Adsorption Behaviors of Cationic Surfactants and Wettability in Polytetrafluoroethylene–Solution–Air Systems

Measurements of the advancing contact angle (θ) and adsorption properties were carried out for aqueous solutions of four cationic surfactants, hexadecanol glycidyl ether ammonium chloride (C₁₆PC), Guerbet alcohol hexadecyl glycidyl ether ammonium chloride (C₁₆GPC), hexadecanol polyoxyethylene(3) glycidyl ether ammonium chloride(C₁₆(EO)₃PC), and Guerbet alcohol hexadecyl polyoxyethylene(3) glycidyl ether ammonium chloride (C₁₆G(EO)₃PC), on the polytetrafluoroethylene (PTFE) surface using the sessile drop analysis.

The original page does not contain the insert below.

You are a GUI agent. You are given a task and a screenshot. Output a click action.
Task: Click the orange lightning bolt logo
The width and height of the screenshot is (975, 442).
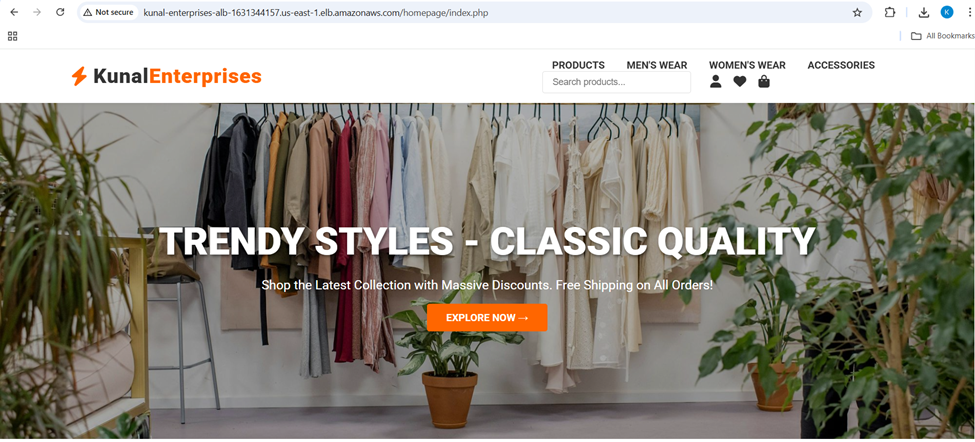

The obtained results indicate that the contact angle decreases to a minimum with the increasing concentration for all cationic surfactants. Surfactants with branched chain show lower θ values. Moreover, an increase of adhensional tension on the PTFE–water interface has been observed for the four cationic surfactants, and the branched ones have larger increases of adhensional tension. It is very interesting that the sharp decrease of θ appears mainly after critical micelle concentration (cmc) for C₁₆GPC, C₁₆(EO)₃PC, and C₁₆G(EO)₃PC, which is quite different from traditional cationic surfactants reported in the literature. Especially for C₁₆G(EO)₃PC, there are two saturated adsorption stages on PTFE surface after cmc (which means the saturated adsorption film at air–solution interface has been formed). In the first saturated stage, the C₁₆G(EO)₃PC molecules are oriented parallel to the PTFE surface with saturated monolayer formed through hydrophobic interaction and hydrogen bond. In the second saturated stage, the hemimicelle has been formed on the PTFE surface, which can be supported by the QCM-D and SPR measurements.